On Sunday, Mr. Trump said he was done dealing. As he arrived for Easter services at a church in Palm Beach, Florida, the president told reporters that Democrats “blew it.”

“They had a great chance. The Democrats blew it. They had a great, great chance,” he said.

It’s unclear whether Democrats were interested in negotiations. Some analysts say that with major gains expected in Congress in November elections, Democrats appear content to wait and write immigration legislation on their own terms early next year.

Mr. Trump on Sunday also blasted Mexican government officials with whom he has repeatedly clashed over his demand — and their refusal — to pony up for costs of the border wall.

The dispute has derailed several planned meetings between Mr. Trump and Mexican President Enrique Pena Nieto.

Mr. Trump in the past has said he would leverage the North American Free Trade Agreement to try to wring more immigration concessions from Mexico, and he said Sunday that was still his plan.

“Mexico has got to help us at the border. If they’re not going to help us at the border, it’s a very sad thing. Mexico has got to help us at the border,” he said outside church on Easter Sunday. “And a lot of people are coming in because they want to take advantage of DACA.”

The caravan is likely to be the next big test.

BuzzFeed, which has been tracking the progress of the caravan, says it was organized by Pueblo Sin Fronteras.

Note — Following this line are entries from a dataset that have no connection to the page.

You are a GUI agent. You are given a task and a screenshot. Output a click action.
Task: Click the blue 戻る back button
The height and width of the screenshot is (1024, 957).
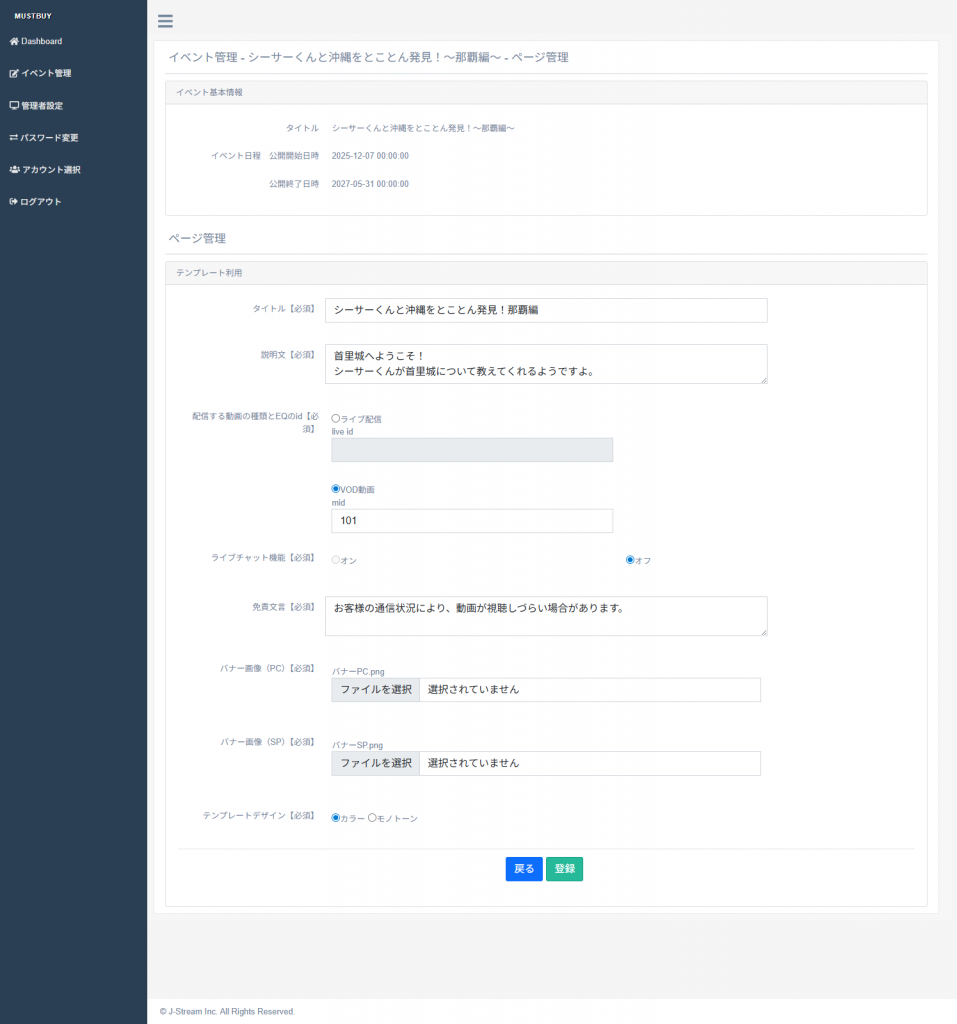click(523, 869)
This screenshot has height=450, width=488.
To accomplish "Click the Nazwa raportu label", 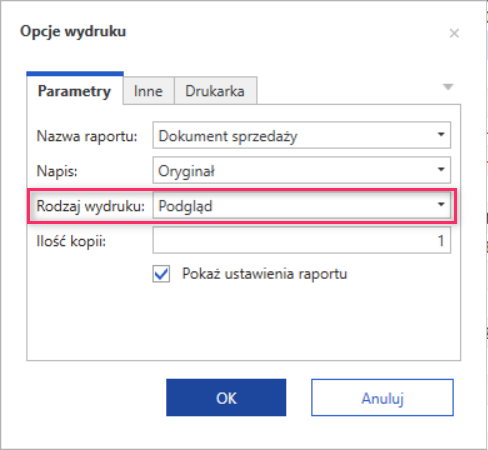I will click(87, 136).
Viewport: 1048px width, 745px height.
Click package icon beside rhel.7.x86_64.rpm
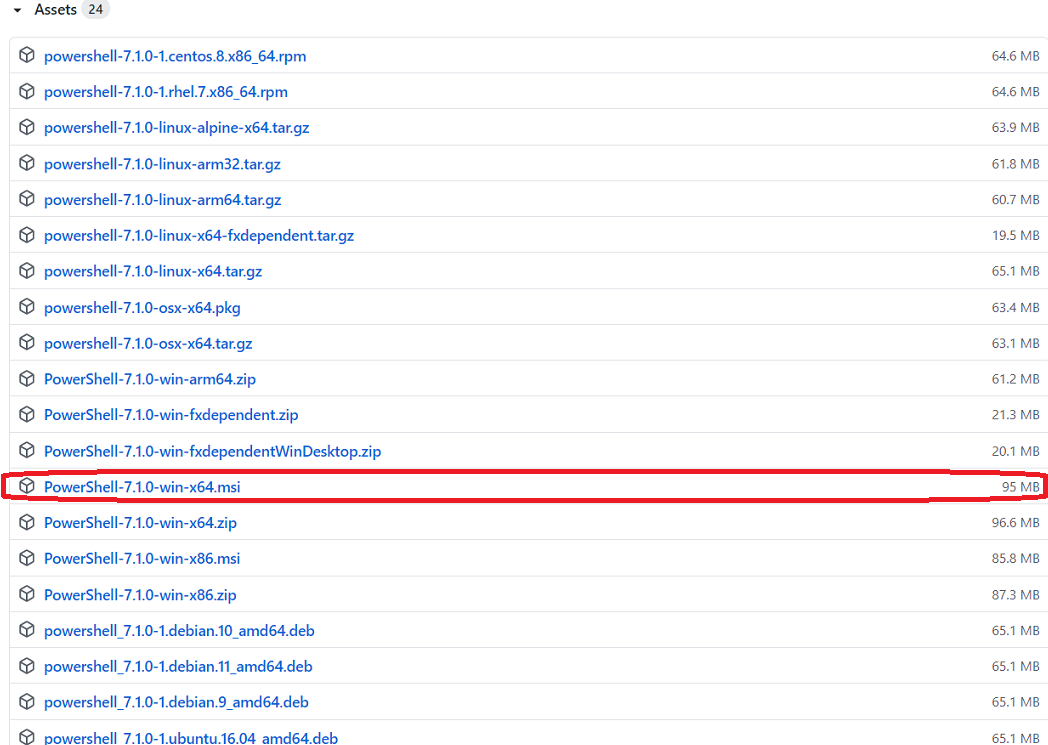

The goal is to give migrants from Central America a safer and cheaper option for traversing Mexico than to rely on the cartels that generally control the routes.

Those cartels charge thousands of dollars — an $8,000 tab for getting from Central America to Texas or California isn’t unusual. The journey is also fraught with perils, including beatings and rape for women.

Pueblo Sin Fronteras posted videos on Facebook showing the migrants practicing security protocols. They hope to avoid being targeted by the cartels or others who prey on the hundreds of thousands of people a year making the journey.

“We are strong, we are impatient, we are beautiful and fun and we have dignity, and there are a lot of us,” the group said.

It said it had more than 1,000 Hondurans who are fleeing political uncertainty after a contentious election this year.